| Selected extract |
The Louis Couperus Museum is a museum located in the Archipelbuurt neighbourhood of The Hague. The museum celebrates the life and work of the Belle Époque writer Louis Couperus.

Location 
The museum was founded in 1996 by Caroline de Westenholz, step daughter of Albert Vogel jr. (1924-1982), a biographer of Couperus, and housed in his former art gallery.  The museum, which is located at Javastraat 17, is within walking distance of a number of addresses where Louis Couperus has lived himself, including:

 Mauritskade, where Couperus was born in 1863.
 Nassauplein 4, which served as the residence of the Couperus family from 1878 to 1893. It was here that Couperus wrote the poems that would form part of his debut anthology .
 Surinamestraat 20, where Couperus' wrote his debut novel, Eline Vere. Later this was the home of writer, lawyer and politician Conrad Theodor van Deventer. It was the intention to move the Louis Couperus Museum to this place but because the Foundation Couperushuis Surinamestraat could not raise enough funds to buy the house, it is still for sale. Permission to place a commemorative plaque on the house was not granted.

| Tasks |
[A] Please reproduce the stretch of the Louis Couperus Museum text from "Nassauplein 4, which" through "was not granted.", word for word.
[B] Answer these questions from the Louis Couperus Museum text:
(i) In what year was the museum founded?
(ii) What is the museum's street address?
(iii) During which years did the Couperus family live at Nassauplein 4?

| Given information |
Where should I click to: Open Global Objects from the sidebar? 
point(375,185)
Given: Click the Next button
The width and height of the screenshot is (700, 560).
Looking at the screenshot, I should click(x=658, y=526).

| Answers to the exercises |
[A]
Nassauplein 4, which served as the residence of the Couperus family from 1878 to 1893. It was here that Couperus wrote the poems that would form part of his debut anthology .
 Surinamestraat 20, where Couperus' wrote his debut novel, Eline Vere. Later this was the home of writer, lawyer and politician Conrad Theodor van Deventer. It was the intention to move the Louis Couperus Museum to this place but because the Foundation Couperushuis Surinamestraat could not raise enough funds to buy the house, it is still for sale. Permission to place a commemorative plaque on the house was not granted.

[B]
(i) 1996
(ii) Javastraat 17
(iii) From 1878 to 1893